[Exercise aim]: Can you turn the entries starting at the line that contains "Identify the location" and ending at the line that contains "I want to click on filter-sub-objects: Sub-objects, so" into a numbered list, skipping blank lines and leaving out the pictures?

::::

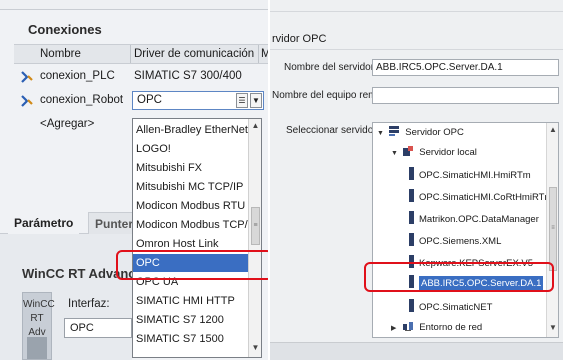 The height and width of the screenshot is (360, 563). I want to click on dropdown-option: SIMATIC HMI HTTP, so click(191, 301).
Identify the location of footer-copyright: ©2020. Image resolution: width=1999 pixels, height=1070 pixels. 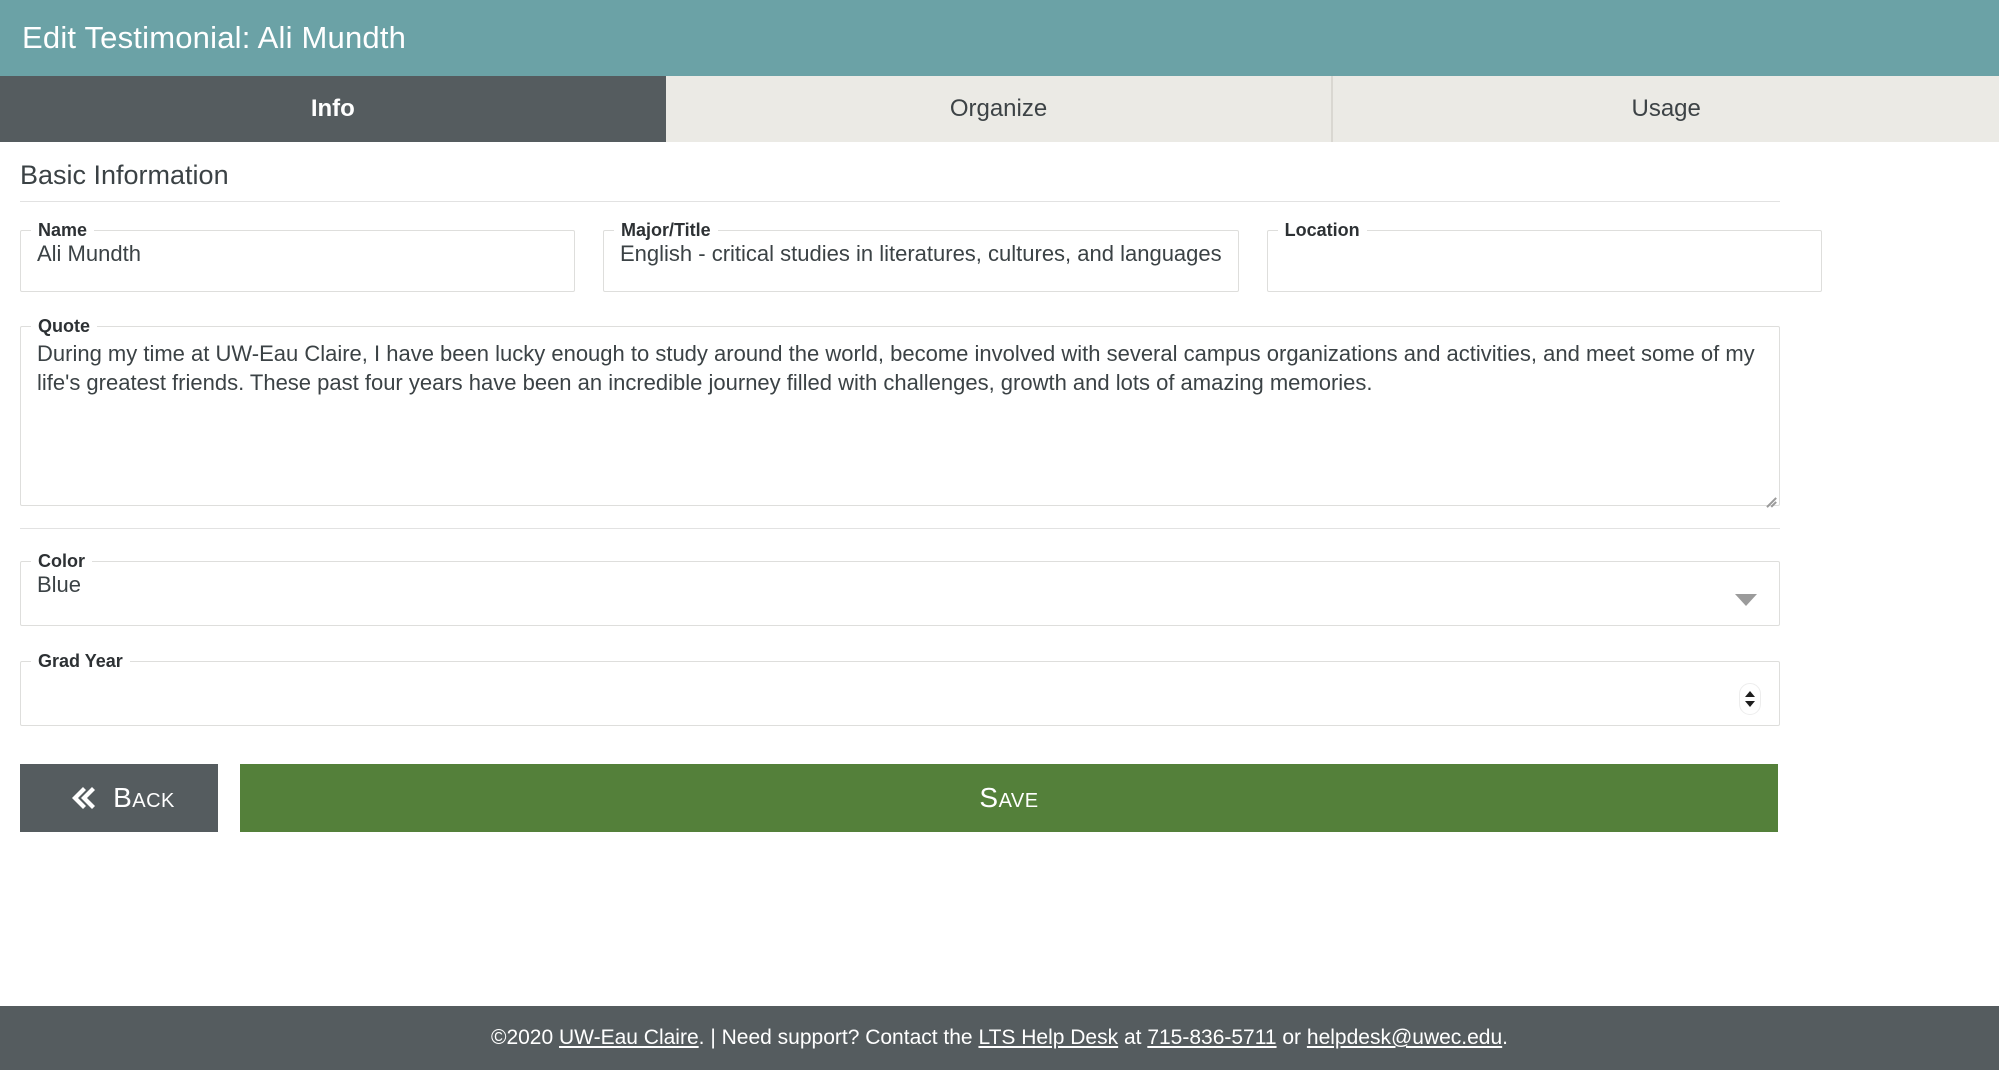
(524, 1038).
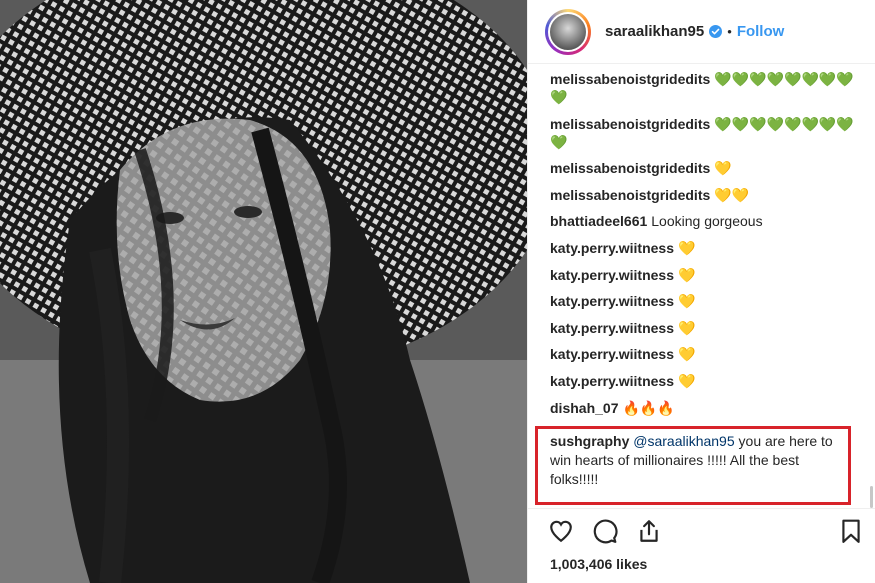  Describe the element at coordinates (684, 441) in the screenshot. I see `comment-mention: @saraalikhan95` at that location.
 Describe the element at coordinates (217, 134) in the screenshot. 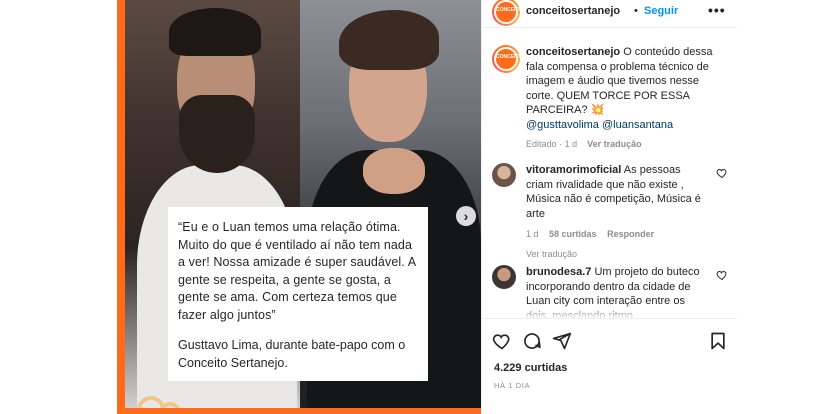

I see `beard-shape` at that location.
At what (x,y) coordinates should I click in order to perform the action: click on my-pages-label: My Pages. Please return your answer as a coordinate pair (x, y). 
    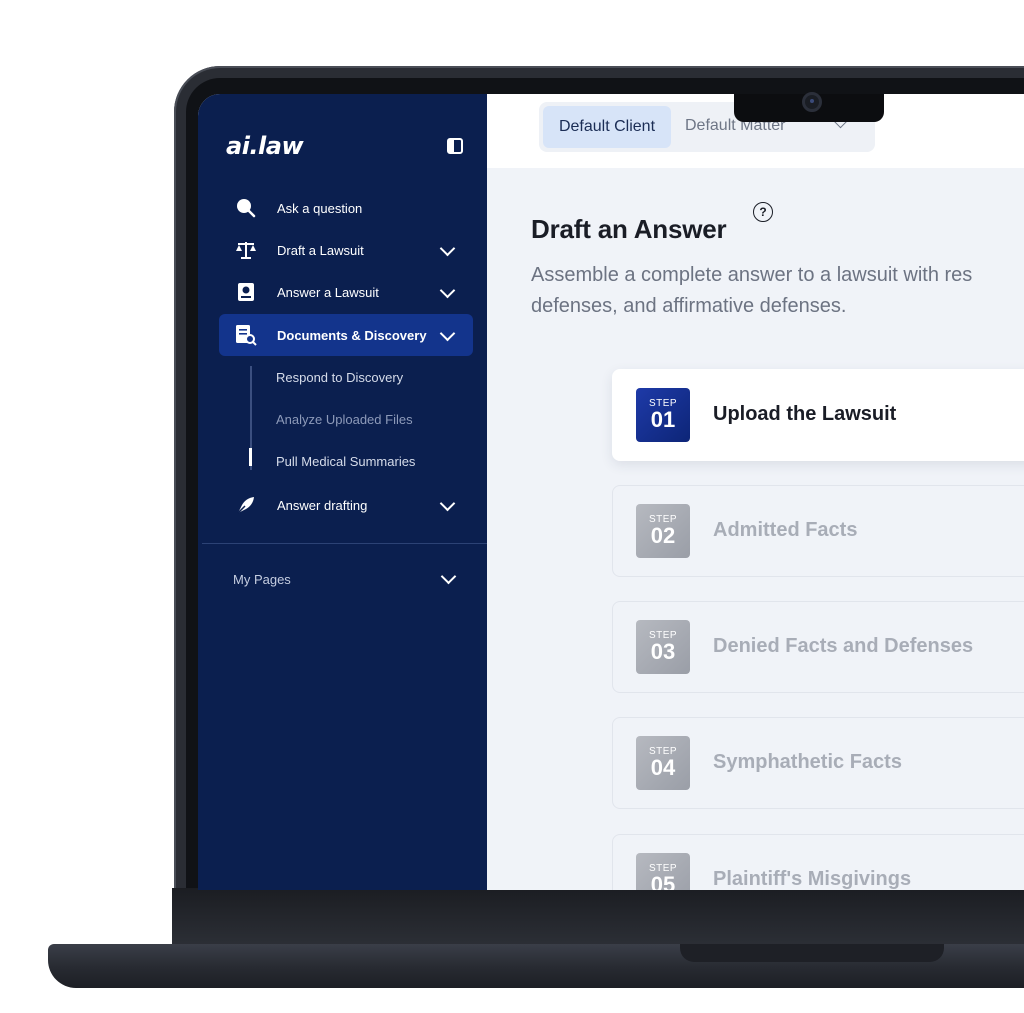
    Looking at the image, I should click on (262, 580).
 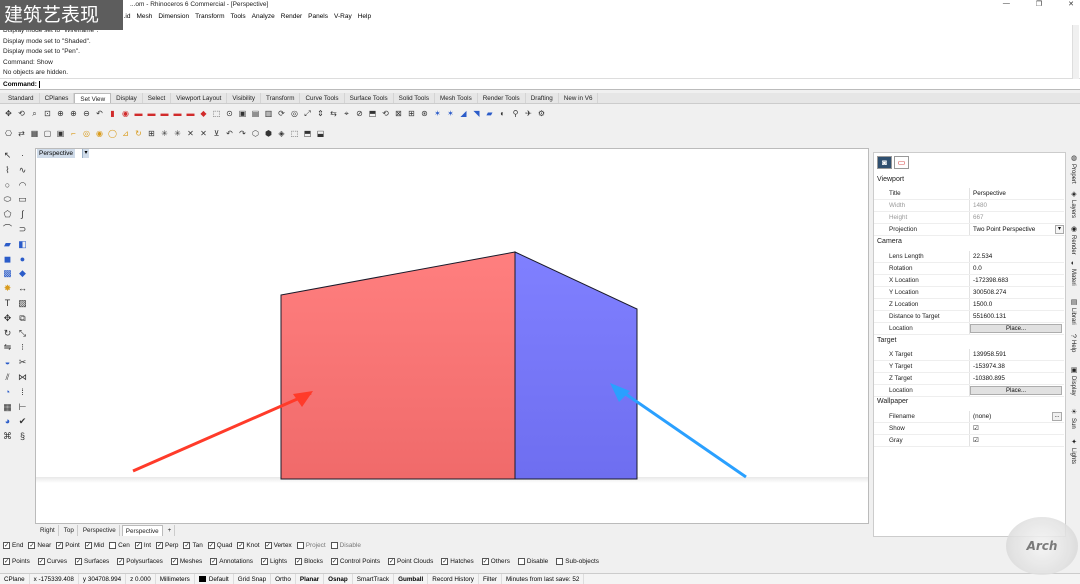 I want to click on filter-sub-objects: Sub-objects, so click(x=578, y=562).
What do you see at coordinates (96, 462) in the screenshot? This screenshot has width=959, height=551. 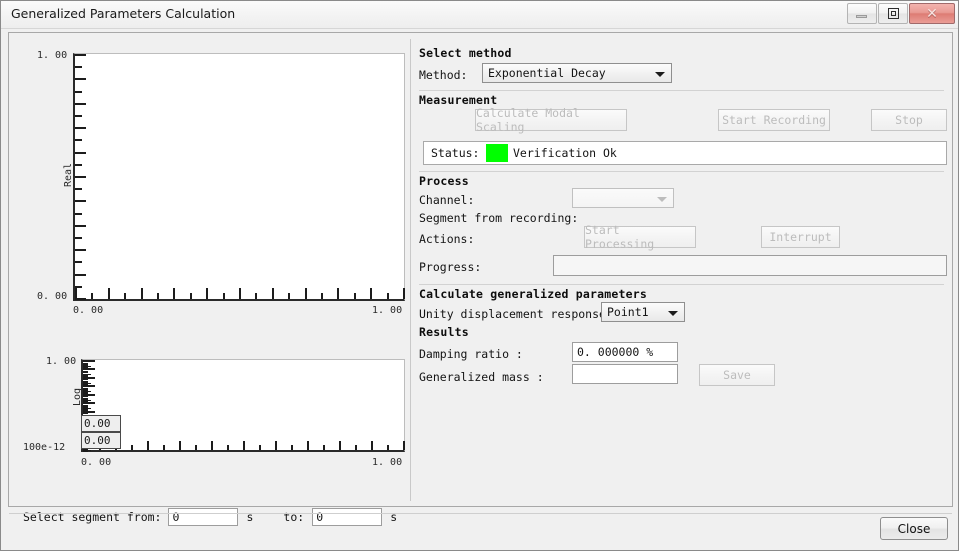 I see `log-chart-x-min-label: 0. 00` at bounding box center [96, 462].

::::

[Solution to this problem]:
1. Identify the location of footer-copyright: ©2020. Image resolution: width=1999 pixels, height=1070 pixels. 
2. (524, 1038).
3.   Describe the element at coordinates (684, 441) in the screenshot. I see `comment-mention: @saraalikhan95` at that location.
4.  Describe the element at coordinates (217, 134) in the screenshot. 
5. I see `beard-shape` at that location.
6. At what (x,y) coordinates should I click in order to perform the action: click on my-pages-label: My Pages. Please return your answer as a coordinate pair (x, y). 
7.     Looking at the image, I should click on (262, 580).
8.   I want to click on filter-sub-objects: Sub-objects, so click(x=578, y=562).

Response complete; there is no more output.